STATED EXERCISE: Present the material as a numbered list, beginning at the line that contains "This screenshot has" and continuing through the end of the material, skipping any blank lines and leaving the pictures out.

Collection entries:
_ _ _
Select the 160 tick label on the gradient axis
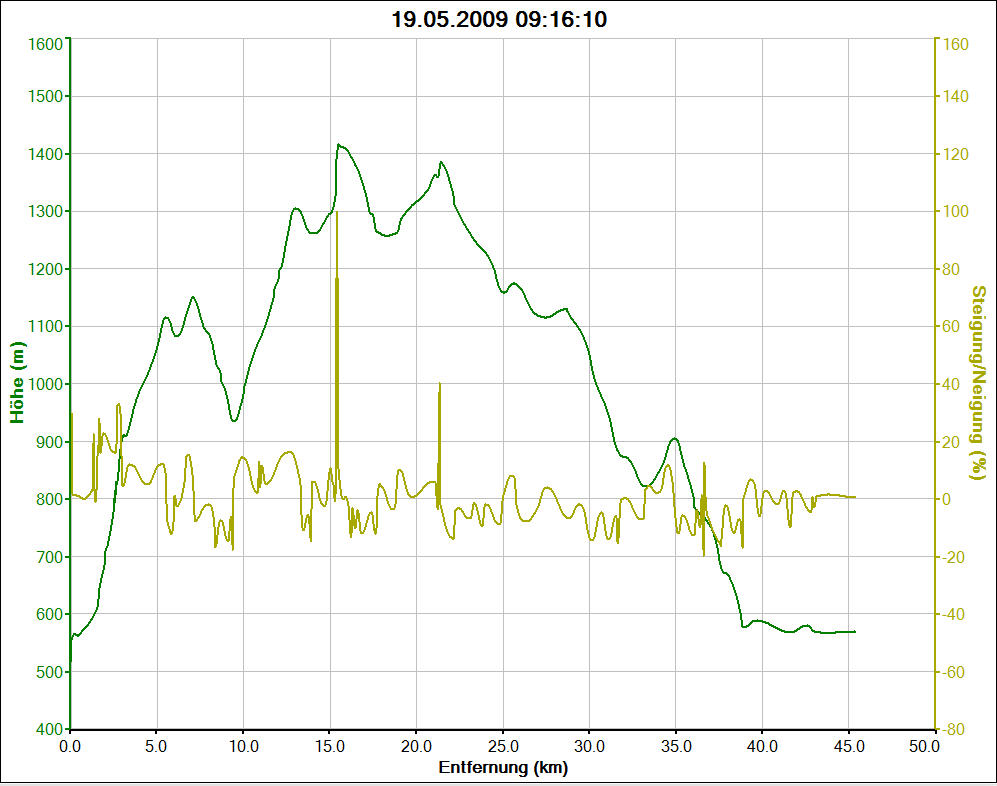Screen dimensions: 997x786 pyautogui.click(x=953, y=43)
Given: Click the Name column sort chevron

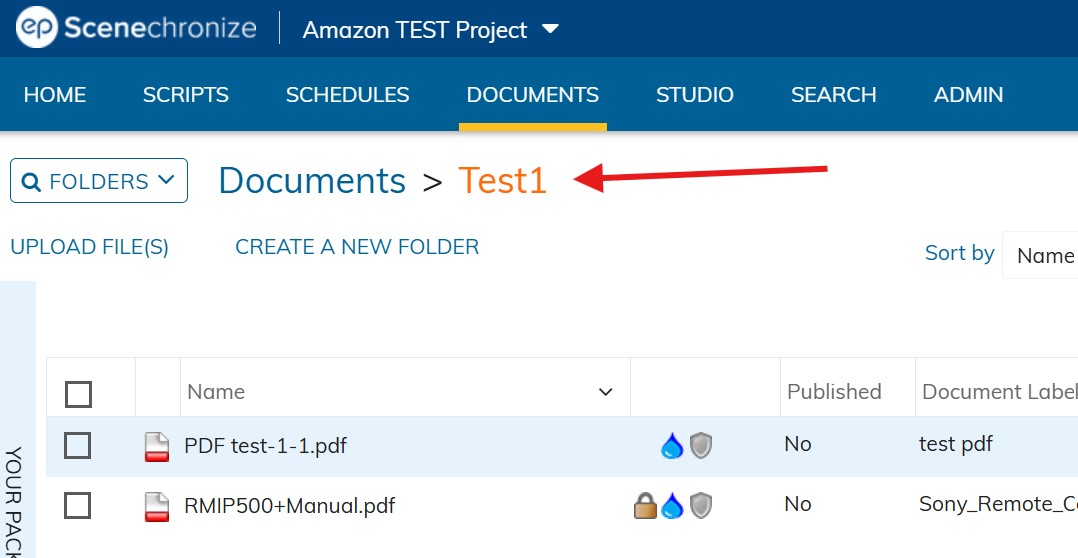Looking at the screenshot, I should pos(605,392).
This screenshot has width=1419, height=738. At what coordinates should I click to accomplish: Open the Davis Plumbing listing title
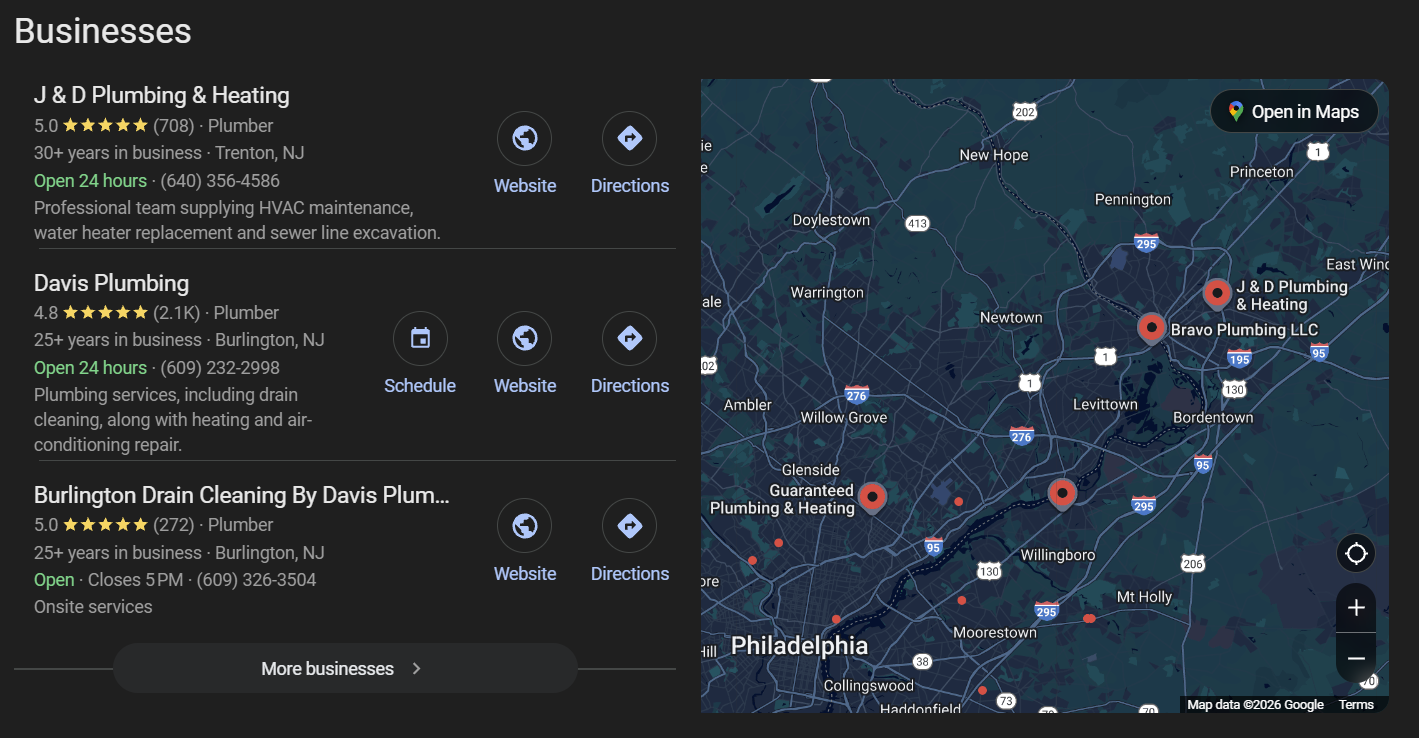[x=112, y=283]
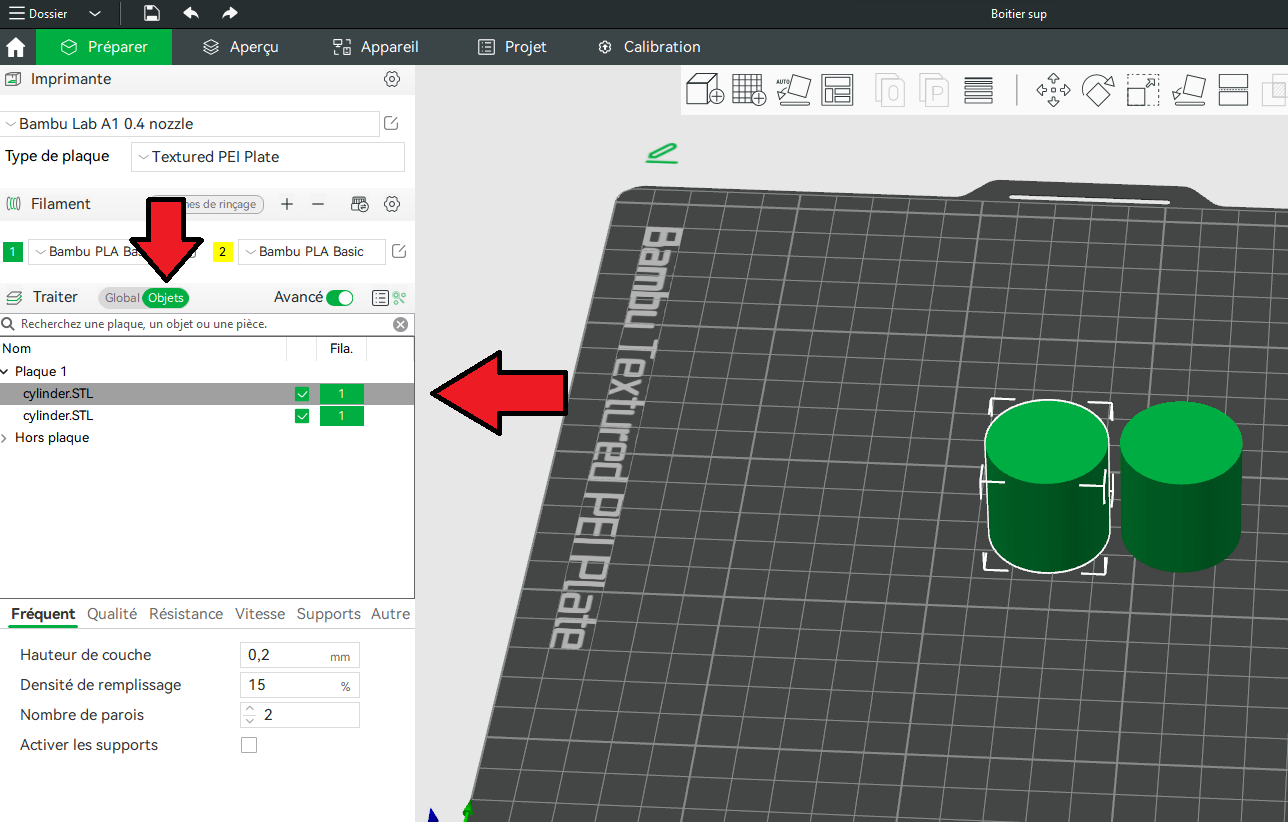Viewport: 1288px width, 822px height.
Task: Select the Auto orient tool
Action: [x=793, y=89]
_ _ _
EXERCISE RESULT:
1. This screenshot has width=1419, height=738. At what coordinates should I click to accomplish: Open the Davis Plumbing listing title
2. [x=112, y=283]
3. Viewport: 1288px width, 822px height.
4. Task: Select the Auto orient tool
5. Action: [x=793, y=89]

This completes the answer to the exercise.